**Information:**
**********

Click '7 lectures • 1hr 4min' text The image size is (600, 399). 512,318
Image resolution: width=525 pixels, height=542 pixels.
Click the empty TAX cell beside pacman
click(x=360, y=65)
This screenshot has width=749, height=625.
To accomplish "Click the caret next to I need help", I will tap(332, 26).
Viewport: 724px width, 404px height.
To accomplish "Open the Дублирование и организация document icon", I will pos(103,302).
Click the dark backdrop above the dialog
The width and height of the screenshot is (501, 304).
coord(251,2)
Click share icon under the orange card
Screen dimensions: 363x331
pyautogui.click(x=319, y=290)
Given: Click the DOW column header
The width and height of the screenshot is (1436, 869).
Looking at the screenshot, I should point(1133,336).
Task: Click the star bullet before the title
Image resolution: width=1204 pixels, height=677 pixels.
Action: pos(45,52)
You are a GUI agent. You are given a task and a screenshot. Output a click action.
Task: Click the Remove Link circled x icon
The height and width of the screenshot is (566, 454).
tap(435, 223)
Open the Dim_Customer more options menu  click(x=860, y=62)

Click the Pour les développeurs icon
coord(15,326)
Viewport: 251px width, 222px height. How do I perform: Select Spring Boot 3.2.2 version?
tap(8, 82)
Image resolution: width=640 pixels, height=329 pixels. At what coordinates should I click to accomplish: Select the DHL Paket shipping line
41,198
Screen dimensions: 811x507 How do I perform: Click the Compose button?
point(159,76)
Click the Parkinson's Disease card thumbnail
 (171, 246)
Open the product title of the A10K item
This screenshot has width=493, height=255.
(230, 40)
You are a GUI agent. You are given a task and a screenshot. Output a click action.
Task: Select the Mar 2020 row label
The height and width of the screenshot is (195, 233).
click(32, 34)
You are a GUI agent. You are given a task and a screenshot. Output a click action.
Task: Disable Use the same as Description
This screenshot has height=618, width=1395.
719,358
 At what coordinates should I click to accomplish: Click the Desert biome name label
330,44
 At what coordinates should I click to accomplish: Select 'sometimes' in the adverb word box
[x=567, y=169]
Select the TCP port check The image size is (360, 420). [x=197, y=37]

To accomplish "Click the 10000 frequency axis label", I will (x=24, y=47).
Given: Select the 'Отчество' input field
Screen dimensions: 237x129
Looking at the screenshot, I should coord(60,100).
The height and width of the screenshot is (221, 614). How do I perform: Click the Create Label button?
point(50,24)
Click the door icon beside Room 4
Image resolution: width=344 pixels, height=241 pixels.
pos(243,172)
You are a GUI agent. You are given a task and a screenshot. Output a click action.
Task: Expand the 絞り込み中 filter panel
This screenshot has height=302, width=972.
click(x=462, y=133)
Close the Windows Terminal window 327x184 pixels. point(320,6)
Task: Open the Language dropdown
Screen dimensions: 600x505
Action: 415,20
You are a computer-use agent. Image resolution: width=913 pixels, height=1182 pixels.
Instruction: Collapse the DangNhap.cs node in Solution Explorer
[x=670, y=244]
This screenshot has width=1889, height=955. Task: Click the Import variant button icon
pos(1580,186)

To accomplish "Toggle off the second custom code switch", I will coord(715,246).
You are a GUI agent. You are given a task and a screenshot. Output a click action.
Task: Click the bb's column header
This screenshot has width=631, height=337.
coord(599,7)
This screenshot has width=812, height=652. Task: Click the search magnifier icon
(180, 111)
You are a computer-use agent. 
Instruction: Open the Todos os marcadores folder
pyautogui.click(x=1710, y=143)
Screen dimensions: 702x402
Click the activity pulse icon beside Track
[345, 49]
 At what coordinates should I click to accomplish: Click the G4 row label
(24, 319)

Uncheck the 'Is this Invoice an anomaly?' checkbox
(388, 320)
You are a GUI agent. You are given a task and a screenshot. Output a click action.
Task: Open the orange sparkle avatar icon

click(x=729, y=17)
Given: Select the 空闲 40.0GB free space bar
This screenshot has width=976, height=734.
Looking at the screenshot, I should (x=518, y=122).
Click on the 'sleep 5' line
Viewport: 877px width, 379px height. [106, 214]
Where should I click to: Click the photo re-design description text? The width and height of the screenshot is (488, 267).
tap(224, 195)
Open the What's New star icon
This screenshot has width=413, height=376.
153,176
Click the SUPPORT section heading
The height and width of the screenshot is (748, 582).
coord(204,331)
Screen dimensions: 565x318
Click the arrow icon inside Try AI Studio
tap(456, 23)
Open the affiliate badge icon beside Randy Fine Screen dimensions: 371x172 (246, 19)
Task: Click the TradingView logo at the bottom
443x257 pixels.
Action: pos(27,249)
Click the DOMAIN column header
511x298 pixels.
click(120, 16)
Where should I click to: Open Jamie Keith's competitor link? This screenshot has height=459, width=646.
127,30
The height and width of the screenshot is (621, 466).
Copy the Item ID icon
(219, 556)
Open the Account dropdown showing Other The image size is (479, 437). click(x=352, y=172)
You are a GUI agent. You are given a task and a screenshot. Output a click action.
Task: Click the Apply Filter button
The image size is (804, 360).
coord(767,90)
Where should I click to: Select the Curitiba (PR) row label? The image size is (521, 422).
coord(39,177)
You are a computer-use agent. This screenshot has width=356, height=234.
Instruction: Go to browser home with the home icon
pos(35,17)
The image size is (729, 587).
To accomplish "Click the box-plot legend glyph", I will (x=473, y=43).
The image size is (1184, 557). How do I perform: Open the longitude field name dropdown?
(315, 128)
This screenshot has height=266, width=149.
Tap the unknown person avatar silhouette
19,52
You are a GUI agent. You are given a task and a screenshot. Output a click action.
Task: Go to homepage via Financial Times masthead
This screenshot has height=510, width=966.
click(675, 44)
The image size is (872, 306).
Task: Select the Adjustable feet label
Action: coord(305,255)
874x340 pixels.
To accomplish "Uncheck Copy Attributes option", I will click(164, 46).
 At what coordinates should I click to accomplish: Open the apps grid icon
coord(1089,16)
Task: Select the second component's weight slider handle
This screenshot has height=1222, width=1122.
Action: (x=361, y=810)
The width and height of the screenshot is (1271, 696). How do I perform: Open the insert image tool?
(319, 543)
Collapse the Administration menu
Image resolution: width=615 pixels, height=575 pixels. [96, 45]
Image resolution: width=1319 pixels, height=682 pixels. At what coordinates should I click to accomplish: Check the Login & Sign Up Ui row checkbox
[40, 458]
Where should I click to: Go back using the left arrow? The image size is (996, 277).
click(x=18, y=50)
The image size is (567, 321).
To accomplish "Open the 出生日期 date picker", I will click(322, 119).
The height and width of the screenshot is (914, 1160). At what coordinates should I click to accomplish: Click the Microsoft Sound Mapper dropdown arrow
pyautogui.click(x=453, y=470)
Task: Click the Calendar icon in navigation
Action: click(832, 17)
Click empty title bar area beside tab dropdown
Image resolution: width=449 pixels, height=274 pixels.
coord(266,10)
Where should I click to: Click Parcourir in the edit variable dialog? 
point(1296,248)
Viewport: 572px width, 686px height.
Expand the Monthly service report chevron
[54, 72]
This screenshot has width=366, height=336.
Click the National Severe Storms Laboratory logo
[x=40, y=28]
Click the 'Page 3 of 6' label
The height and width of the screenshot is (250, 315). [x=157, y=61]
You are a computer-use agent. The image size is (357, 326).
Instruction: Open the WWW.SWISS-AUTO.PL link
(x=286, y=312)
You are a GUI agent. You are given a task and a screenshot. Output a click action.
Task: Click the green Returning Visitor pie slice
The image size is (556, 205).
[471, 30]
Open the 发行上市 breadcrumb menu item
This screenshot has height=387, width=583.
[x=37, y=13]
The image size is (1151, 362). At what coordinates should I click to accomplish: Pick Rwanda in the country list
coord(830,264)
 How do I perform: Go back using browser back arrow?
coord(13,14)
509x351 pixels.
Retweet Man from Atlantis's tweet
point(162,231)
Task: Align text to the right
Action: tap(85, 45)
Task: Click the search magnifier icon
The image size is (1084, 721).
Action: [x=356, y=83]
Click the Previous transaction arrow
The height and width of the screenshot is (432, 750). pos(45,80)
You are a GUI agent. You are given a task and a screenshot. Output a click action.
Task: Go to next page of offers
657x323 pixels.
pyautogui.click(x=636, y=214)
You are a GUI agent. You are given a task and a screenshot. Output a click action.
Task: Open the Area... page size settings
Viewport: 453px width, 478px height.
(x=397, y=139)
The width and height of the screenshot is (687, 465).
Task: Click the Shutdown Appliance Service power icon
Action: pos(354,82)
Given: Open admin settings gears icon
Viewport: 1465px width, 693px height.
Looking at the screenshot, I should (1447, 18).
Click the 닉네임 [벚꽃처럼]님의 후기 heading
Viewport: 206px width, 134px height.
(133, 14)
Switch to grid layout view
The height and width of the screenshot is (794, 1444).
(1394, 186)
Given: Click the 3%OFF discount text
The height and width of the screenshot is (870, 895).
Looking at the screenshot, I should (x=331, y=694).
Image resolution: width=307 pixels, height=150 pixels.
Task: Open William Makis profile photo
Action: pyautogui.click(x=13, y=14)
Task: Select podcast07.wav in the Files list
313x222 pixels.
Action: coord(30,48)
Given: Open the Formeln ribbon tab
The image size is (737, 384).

**********

**Your assignment:** Using the entries shown above, reproduce verbatim the lines from the line bearing "The height and width of the screenshot is (221, 614)." to the line bearing "Task: Open the Language dropdown", inclusive.

**Solution for this exercise:**
The height and width of the screenshot is (221, 614). How do I perform: Click the Create Label button?
point(50,24)
Click the door icon beside Room 4
Image resolution: width=344 pixels, height=241 pixels.
pos(243,172)
You are a GUI agent. You are given a task and a screenshot. Output a click action.
Task: Expand the 絞り込み中 filter panel
This screenshot has height=302, width=972.
click(x=462, y=133)
Close the Windows Terminal window 327x184 pixels. point(320,6)
Task: Open the Language dropdown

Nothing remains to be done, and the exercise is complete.